• _SET EXERCISE_
Display each line of the records below that includes the word "width", copying every such line in full.

• _DATASET RECORDS_

--

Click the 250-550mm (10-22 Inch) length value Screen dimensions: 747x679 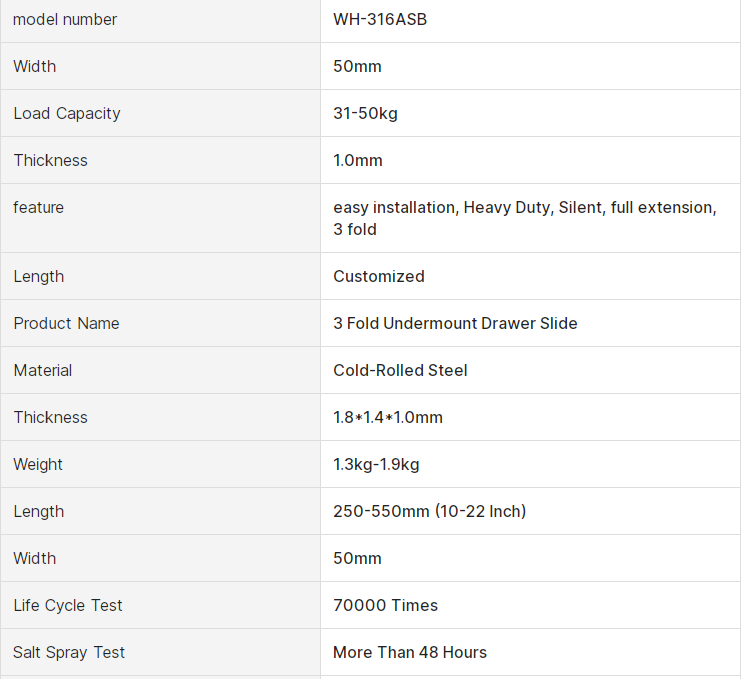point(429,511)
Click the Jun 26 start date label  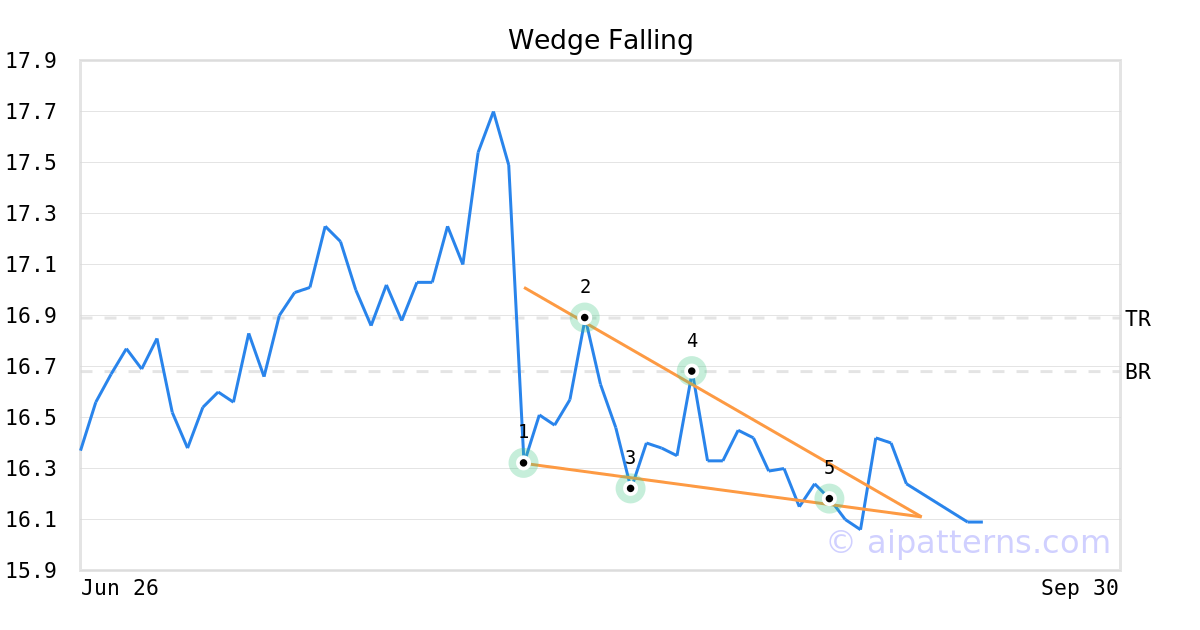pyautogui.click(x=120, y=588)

--

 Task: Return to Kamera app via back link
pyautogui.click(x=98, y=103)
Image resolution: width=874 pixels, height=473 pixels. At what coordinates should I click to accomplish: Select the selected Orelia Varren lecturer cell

--

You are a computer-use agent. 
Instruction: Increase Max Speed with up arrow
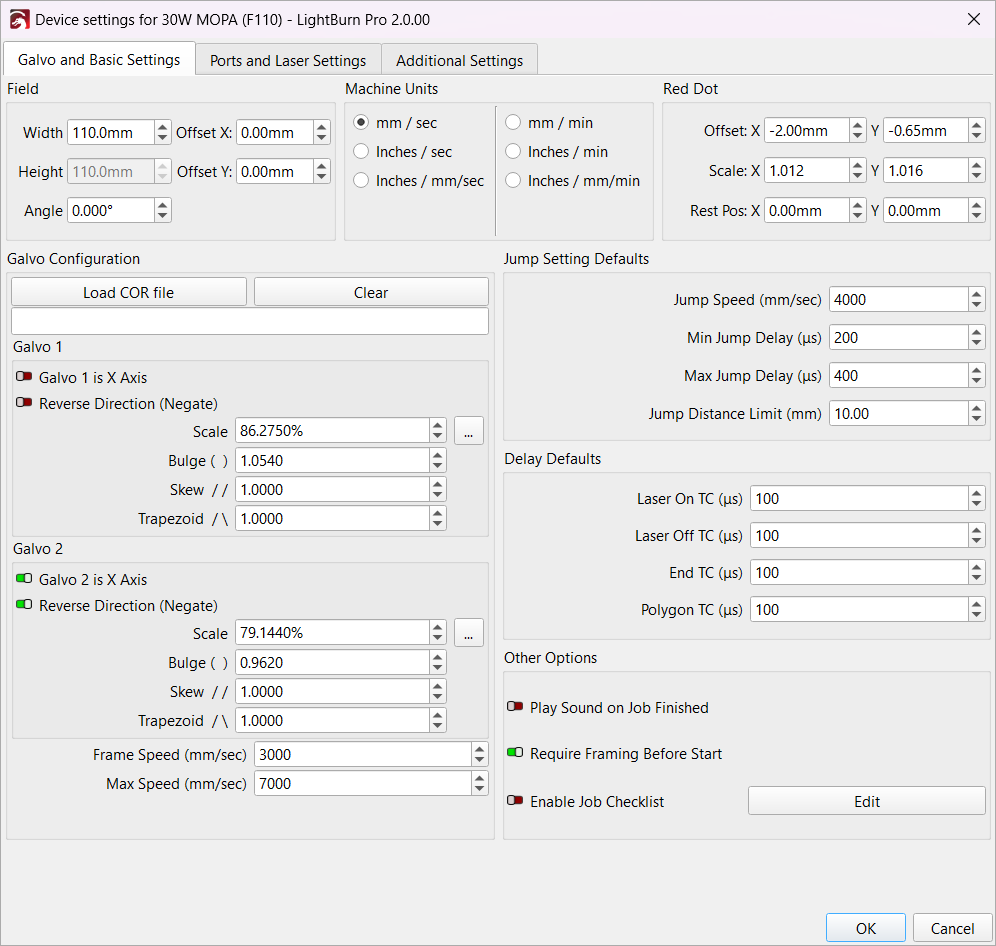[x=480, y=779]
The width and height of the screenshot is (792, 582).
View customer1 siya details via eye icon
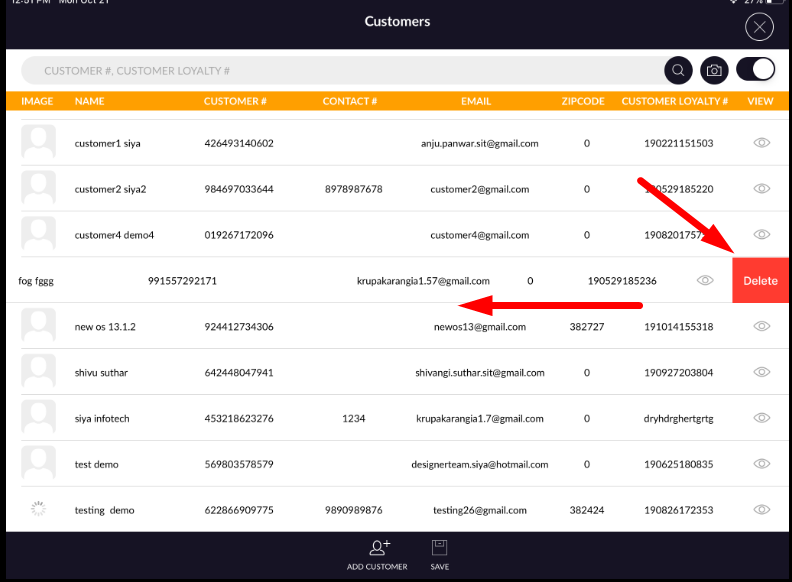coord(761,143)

--

• _RESULT_
Image resolution: width=874 pixels, height=473 pixels. At what coordinates should I click to accomplish: Select the selected Orelia Varren lecturer cell
The width and height of the screenshot is (792, 582).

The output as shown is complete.